The Irish Nurses and Midwives Organistaion has said there are 81 patients on trolleys at University Hospital Limerick waiting admission to a hospital bed, which it said is the highest daily figure recorded in an Irish hospital.
Overall, there were 594 patients on trolleys in emergency departments or on wards in hospitals around the country this morning, with Cork University Hospital also badly affected where 50 patients were waiting.
In a statement, CUH said it had lifted a HSE-status black escalation level - meaning the hospital is in a "critical position and clinically unsafe" - at 8am after 70 patients were recorded on trolleys by the INMO yesterday.
CUH management says the number of patients on trolleys in the emergency department was 23 as of 12pm today, down from an earlier figure of 31 compiled under the hospital's own count.
A consultant in emergency medicine at CUH, Dr Conor Deasy, described the situation yesterday as the worst he had seen, with ambulances queuing for hours at one point as there was no way to offload patients safely.

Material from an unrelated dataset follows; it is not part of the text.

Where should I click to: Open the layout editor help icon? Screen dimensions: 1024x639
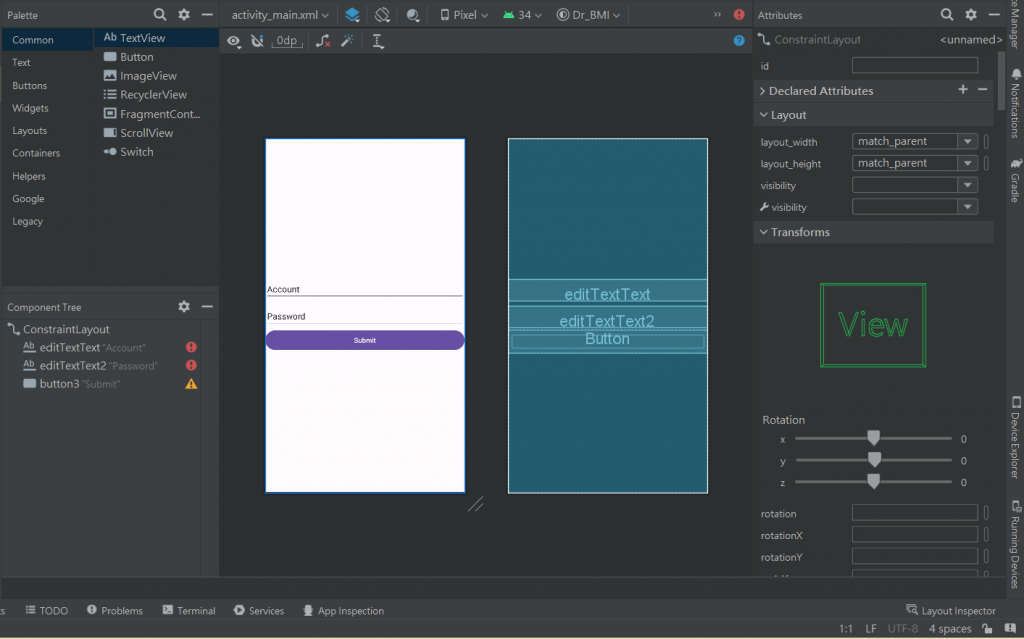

There are 43 patients on trolleys at University Hospital Galway today, according to the INMO.
The INMO Industrial Relations Officer in Limerick said staff and patients at UHL are under intolerable pressure.

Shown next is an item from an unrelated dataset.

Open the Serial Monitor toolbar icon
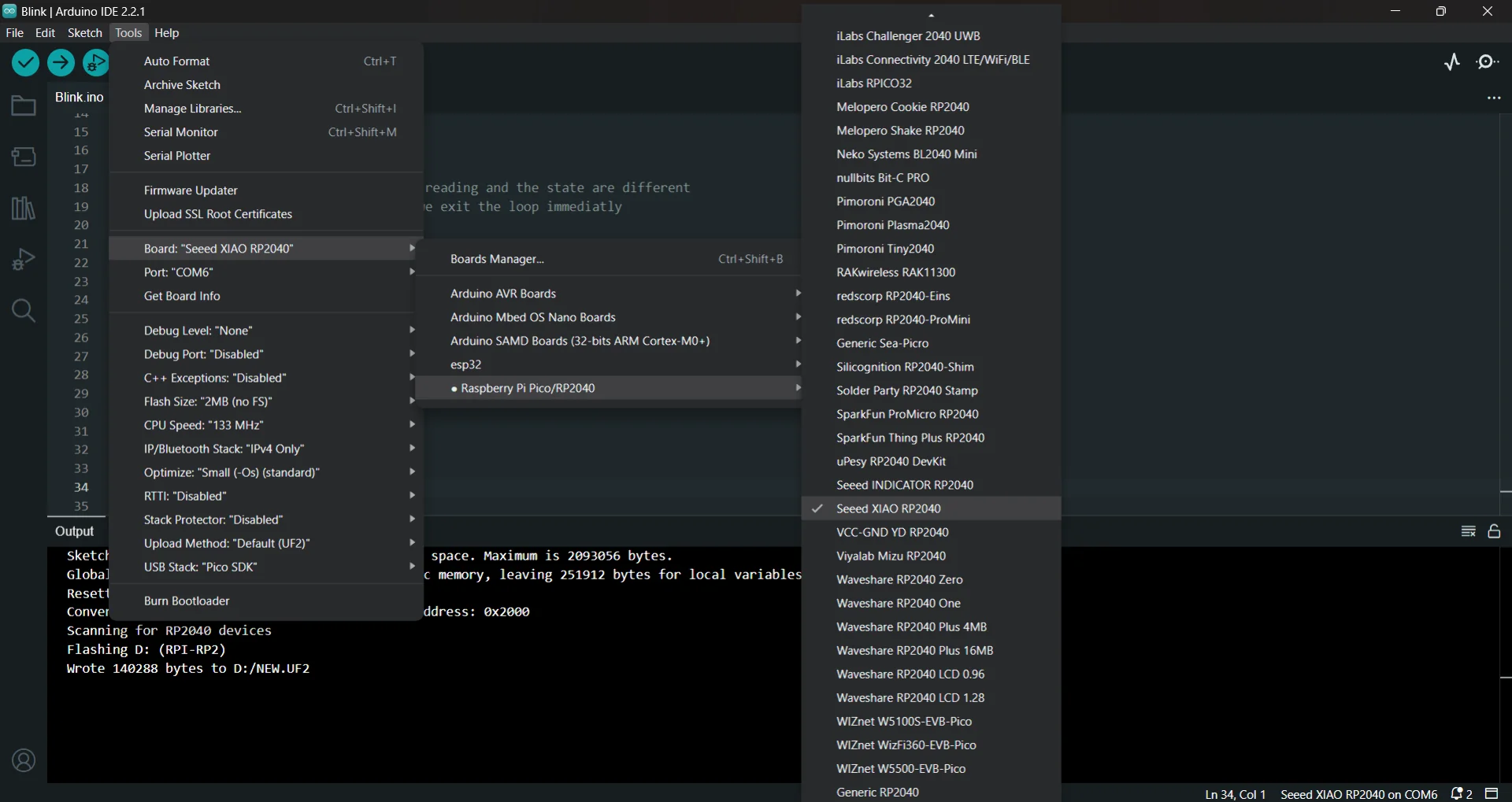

Mary Fogarty said the overcrowding comes less than a week after a 17-bed ward at the hospital was shut and she called on the Minister for Health to intervene "as an urgent matter of patient and staff safety".
Speaking on RTÉ's News at One, Ms Fogarty said: "I've been to the emergency department this morning and all around the wards and I can tell you our figures are accurate.
"All of those patients, we could see them visibly on trolleys and it is causing significant levels of distress for the patients and for the nursing staff seeking to care for those patients."
Ms Fogarty added that she has also written to the Minister Simon Harris requesting that the ward that was closed last Friday is immediately reopened.
She said the union had asked the HSE not to close the ward "until such time as they had put in place alternative measures to address the overcrowding.
"This is the most overcrowded hospital in the country, it regularly runs at 50 up to 70 patients on trolleys and we knew once this ward closed they had no alternative area to put these patients."
The Chief Clinical Director of the UL Hospital Group said there had been no reduction in bed capacity at UHL.
Professor Paul Burke said the bed complement at the hospital was increased by five or six over the period the union was speaking about.
Prof Burke also rejected claims that fire escapes were blocked at the hospital this morning.
He said there were three trolleys on wards early this morning, with a maximum number of 29 trolleys on the wards.
"It is not a crisis, it is something we deal with all the time and we have to deal with," he said.
He urged members of the public to attend "our medical assessment units or the local injury units in our other three hospitals, our small model two hospitals" if possible, instead of coming to the emergency department.